Aging is an inevitable biological process, during which the activity of cells decreases and their regenerative capacity declines. These processes can be modified through treatment procedures in the field of esthetic medicine and cosmetology. Contemporary esthetic medicine has confirmed that formulations containing stem cells and growth factors have a favorable impact on the appearance of the skin due to improving and regenerating the skin structure, and at the same time enhancing its elasticity and firmness. , ,

The skin is the outer covering the human body. It is thinner in places less exposed to mechanical damage and thicker in places that are more exposed to potential damage. The skin consists of three layers. The epidermis is the outermost layer composed of stratified squamous epithelium. It protects the skin against mechanical stimuli. The reproductive layer responsible for intensive cell division as well as the cornification and desquamation processes are located deeper. The second layer is the dermis, which is highly vascularized and innervated. Containing elastic and collagenous fibers, it is resistant to pressure and stretching. The dermis is made up of various types of cells, including fibroblasts, histiocytes, mast cells, and pigment cells. The third deepest layer is the subcutaneous tissue, which is also highly vascularized and innervated. It consists of connective tissue and numerous adipose cells that make up the panniculus adiposus.

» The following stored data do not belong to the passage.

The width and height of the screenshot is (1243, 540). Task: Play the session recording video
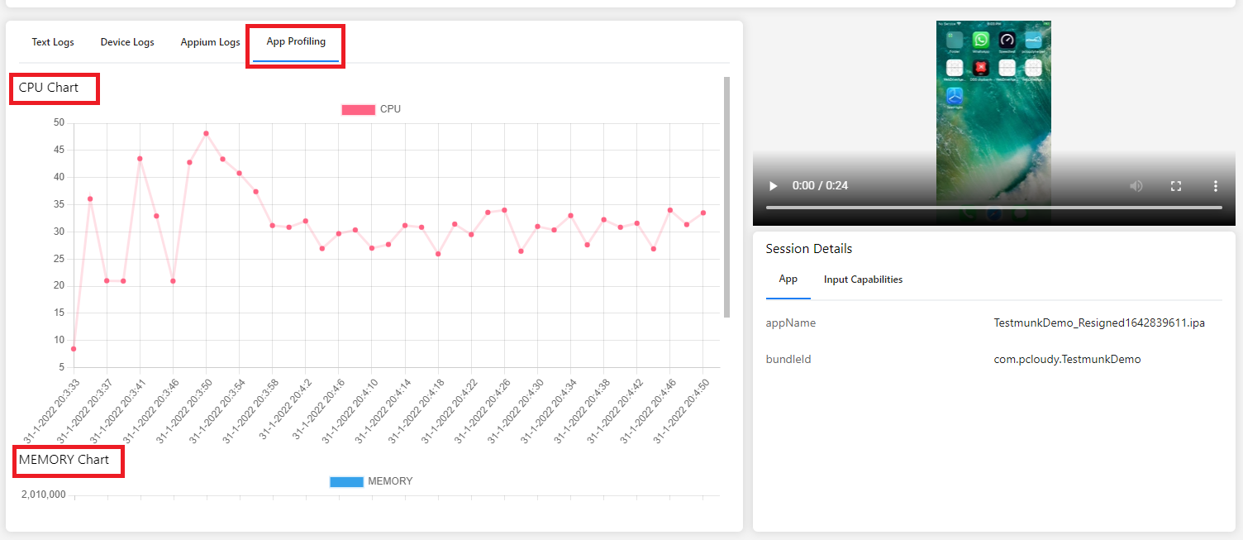(773, 186)
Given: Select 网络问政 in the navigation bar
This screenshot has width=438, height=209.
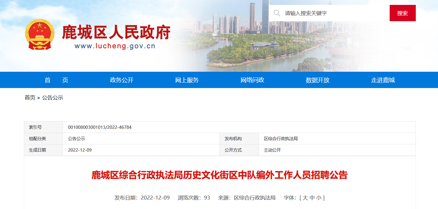Looking at the screenshot, I should pos(252,80).

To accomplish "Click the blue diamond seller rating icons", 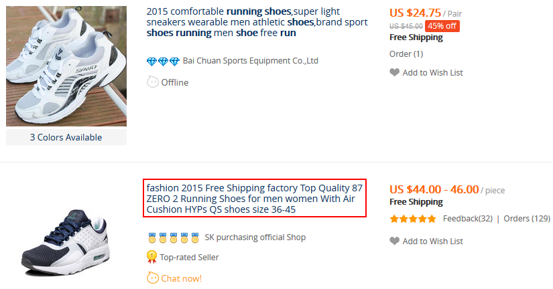I will tap(163, 61).
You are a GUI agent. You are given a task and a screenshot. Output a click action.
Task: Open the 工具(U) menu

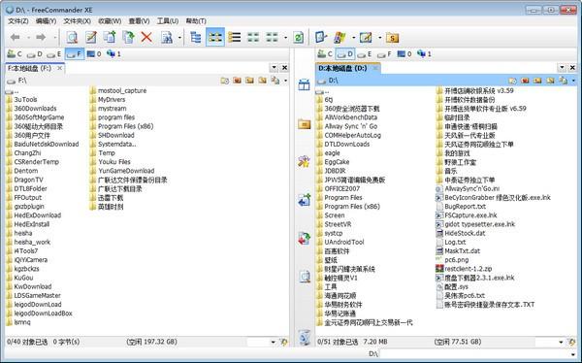pyautogui.click(x=168, y=20)
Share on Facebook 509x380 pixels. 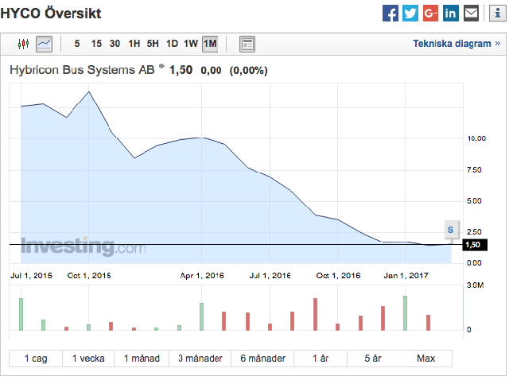point(390,14)
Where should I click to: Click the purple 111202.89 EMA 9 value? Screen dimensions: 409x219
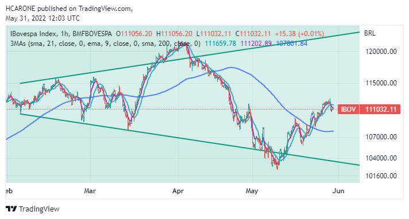(x=256, y=44)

Facial esthetics play a significant role in the assessment of the quality of life. The face ages more or less rapidly depending on genetic and external factors. One of the first signs of facial skin aging is dryness and unevenness under the eyes caused by a loss of the ability to bind water and retain it in the epidermis. According to the literature, the eye area is the first to be affected by aging processes and is susceptible to the influence of various external factors. , The initial processes take place in the epidermis as the layers consisting of live cells become thinner and the thickness of the stratum corneum increases. In addition, the number of melanocytes is reduced, so the skin is less protected from UV radiation. Further processes occur in the dermis: The number of fibroblasts decreases and the elastic fibers expand, which decreases the skin's elasticity and reduces its resistance to injuries. Other processes connected with aging include a flattening of the epidermal‐dermal interface; a progression of the irreversible loss of cytoplasmic protrusions; and a decrease in the adhesion of the epidermis to the dermis and in the tone of facial muscles. It is therefore important to present the possibilities of instrumental pretreatment diagnosis for assessing the condition of various facial skin areas.

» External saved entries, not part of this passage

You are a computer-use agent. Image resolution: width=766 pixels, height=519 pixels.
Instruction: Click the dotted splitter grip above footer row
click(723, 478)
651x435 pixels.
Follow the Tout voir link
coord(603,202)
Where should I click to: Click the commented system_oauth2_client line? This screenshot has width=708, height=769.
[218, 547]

The aim of this study is to analyze skin parameters in various facial areas in adults over a wide age range.

MATERIALS AND METHODS

The study was conducted on 72 people, volunteers recruited among patients who sought treatment at the Facial Aesthetic Centre of the Poznan University of Medical Sciences. The measurements were carried out with the consent of the Bioethics Commission and follow the tenets of the Declaration of Helsinki. The patients were divided into two groups according to age but regardless of gender: those between 25 and 40 years old, and those between over 40 and 55 years old. The average age of the patients in the 25‐40 group was (31.4 ± 4.5) years and the median equal 32 years, and in the 40‐55 group (47.1 ± 5.0) years and the median equal 49 years.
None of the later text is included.